Daily Herald opinion: As TikTok concerns Congress, all social media should be addressed

Like many of our readers, we aren’t quite sure what to think of the potential TikTok ban introduced by Congressman Raja Krishnamoorthi.

Because the information gathered by the platform is classified, everyone is left wondering how dangerous a social media app can be to our national security. It’s unclear what private information China is gathering and how it could be used against us.

But the legislation does make us rethink the question of online privacy, not only on TikTok but on all social media platforms. They all collect our data. If China can use this information to harm us, we should be concerned about how the owners of any app could gather and use our personal information.

In her recent story on the possible TikTok ban, reporter Jenny Whidden talked to Facebook followers who had similar strong feelings on the topic.

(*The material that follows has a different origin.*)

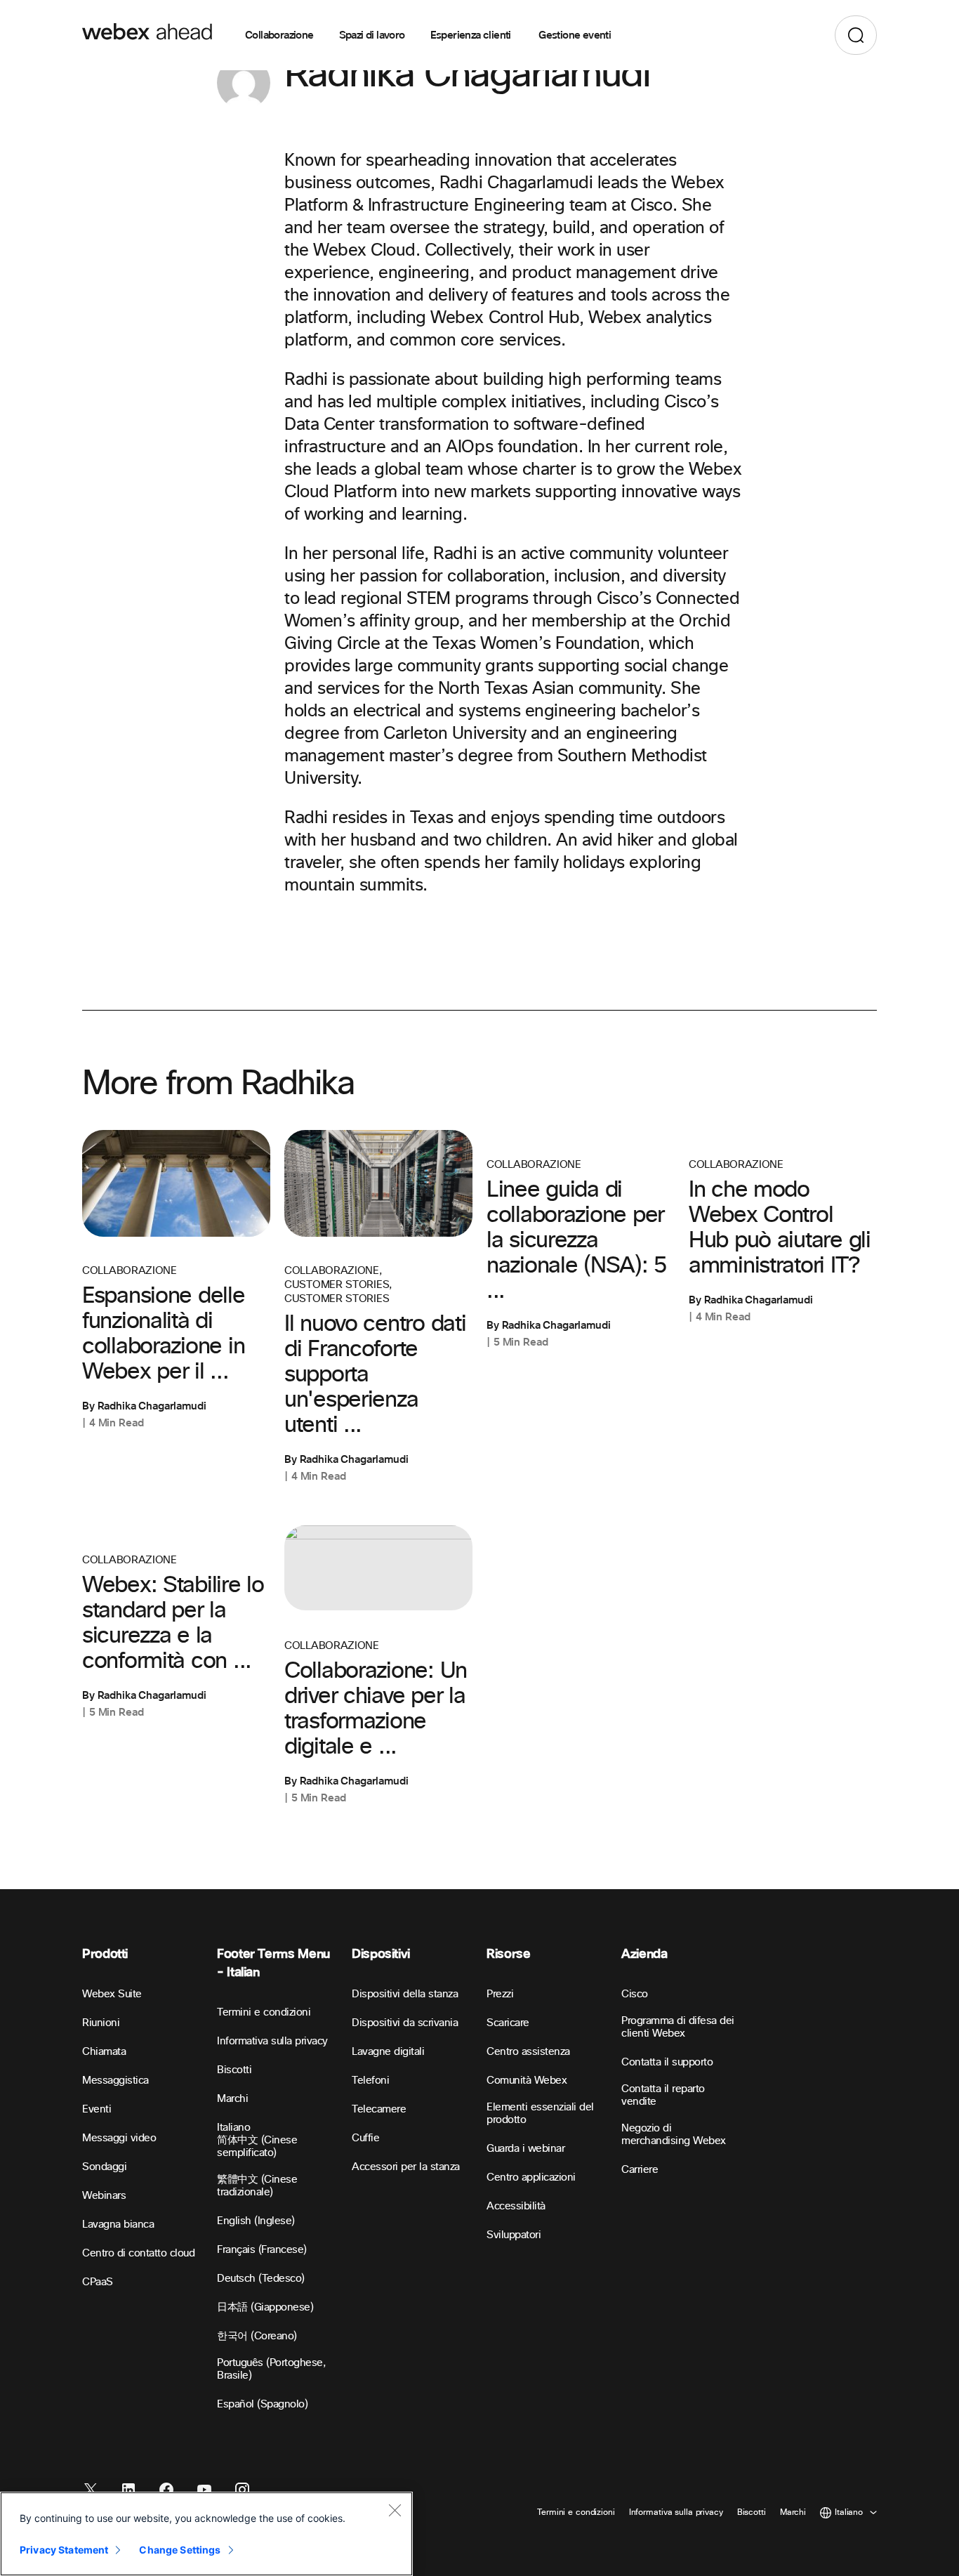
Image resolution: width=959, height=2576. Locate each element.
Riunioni (100, 2023)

“Facebook collects data. Instagram collects data. Twitter collects data — well, X. Every single one of them collects data. If your issue really is data privacy, then why aren't those also being considered?” said Brianna Powvens of Gurnee. “We don't want China taking our data, but we're okay that the U.S. is collecting data. I think that's a point that's missed.”

It is.

Maybe what this country really needs is a national privacy law regulating how consumer data online can be collected, used and shared.

Because if not TikTok, then another social media platform possibly owned by China or another foreign interest can also be a threat. We know kids jump from platform to platform, either out of boredom or to outrun their parents. It happened with Facebook and Instagram, and there are plenty of parents now on TikTok enjoying cat videos or discovering new recipes. So there will constantly be bigger and better platforms entering the market to attract the next generation of users. If we don’t have an overarching social media privacy law, then where’s the safety guarantee on that shiny new app?

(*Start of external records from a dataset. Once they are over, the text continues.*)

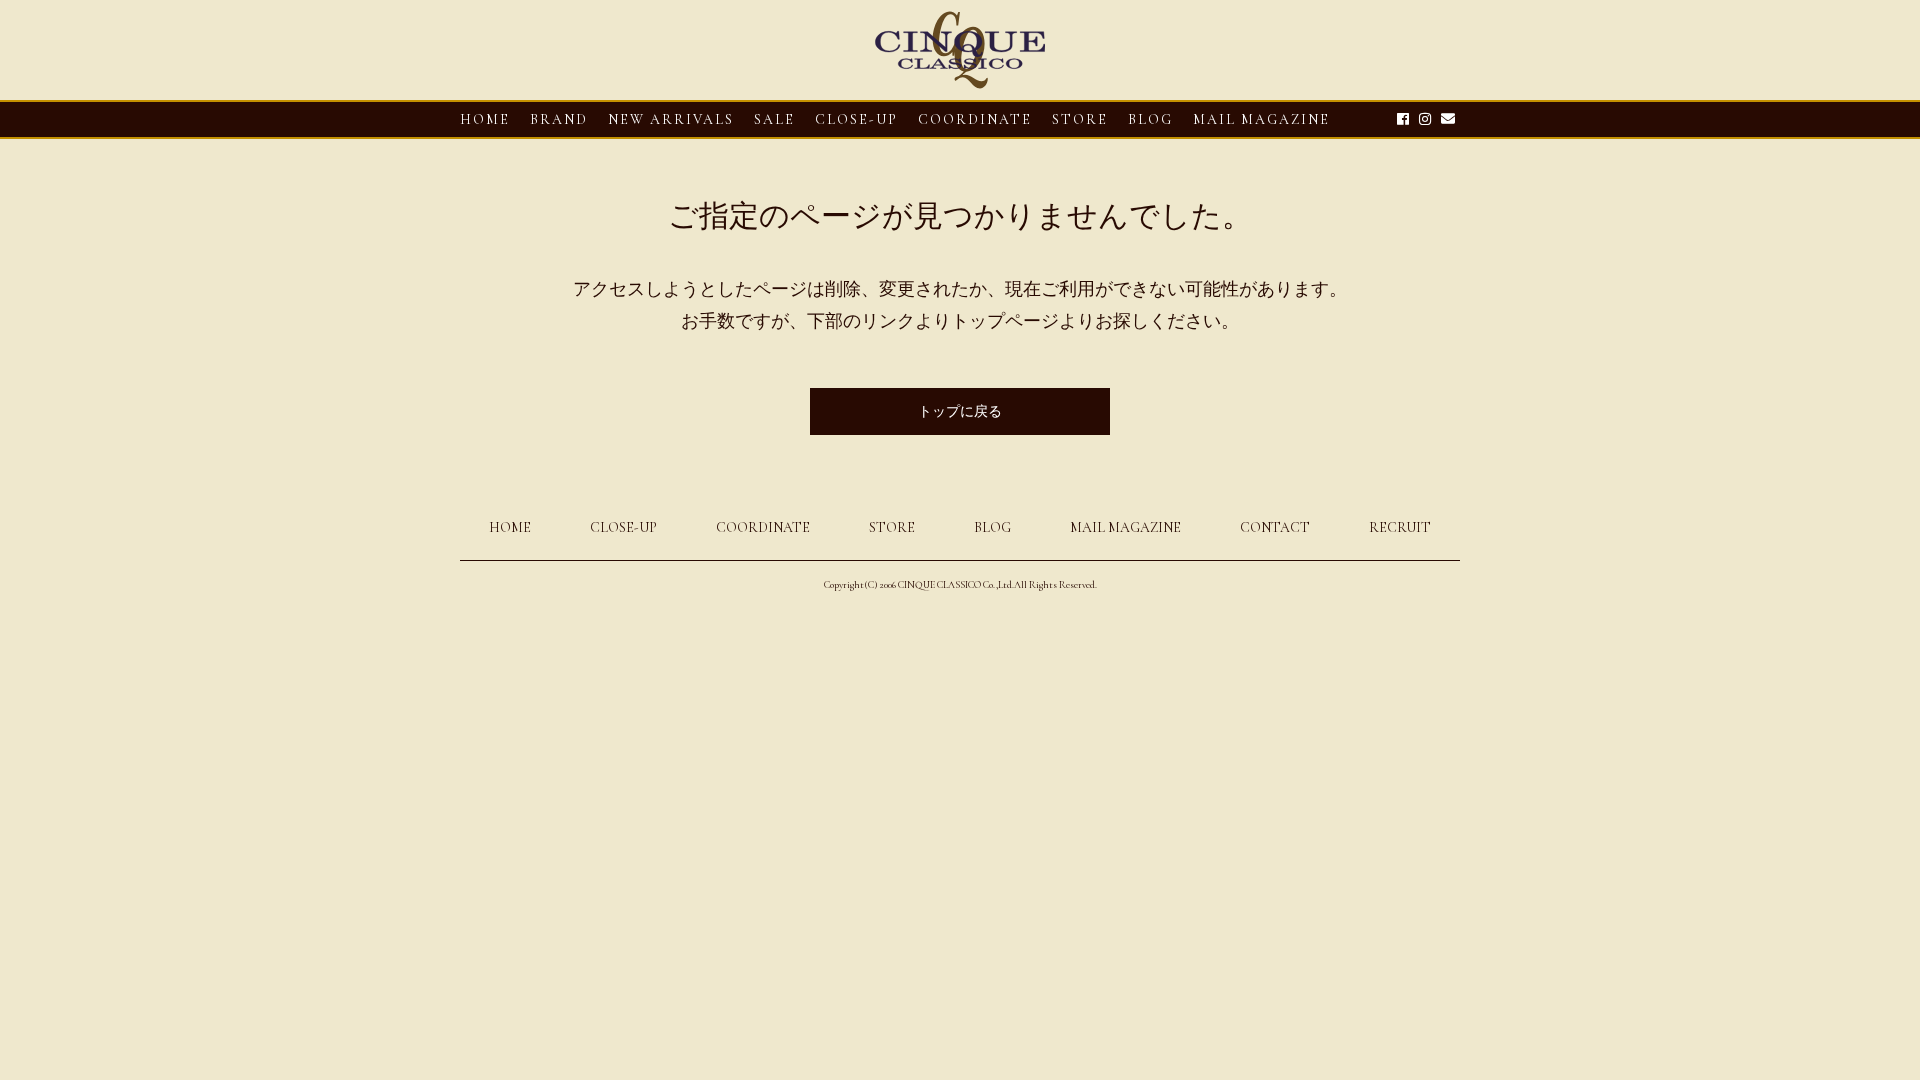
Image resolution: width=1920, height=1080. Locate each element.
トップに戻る (960, 411)
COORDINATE (975, 119)
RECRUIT (1400, 527)
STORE (1080, 119)
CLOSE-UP (623, 527)
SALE (774, 119)
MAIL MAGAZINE (1261, 119)
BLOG (992, 527)
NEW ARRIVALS (671, 119)
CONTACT (1275, 527)
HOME (485, 119)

We all deserve protection of our private and personal information, and this should be a priority for Congress.

The other lesson learned here is that we can all control what information we put on social media platforms. We can limit what we post and share and what’s private or public.

Think about this every time you log onto social media, whether it be TikTok, Snap, Facebook, Instagram or any other platform. Think about what could be done with your personal information, not just by China but by hackers or anyone trying to steal your identity or disrupt your life.

Think about security questions you answer when you log onto bank or credit card websites. Could someone find compromising information by scrolling your social posts? If the answer is yes, an audit of your social media accounts should be a priority.

Keep yourself safe, and in the meantime, we hope legislators look at the bigger social media picture and set a national policy regulating how our personal information can be collected, used and shared.

In this era of a chaotic and sharply divided Congress, the lobbying powers of big tech companies and questions about what constitutes privacy, this would be difficult to do but not impossible. And it is critically important.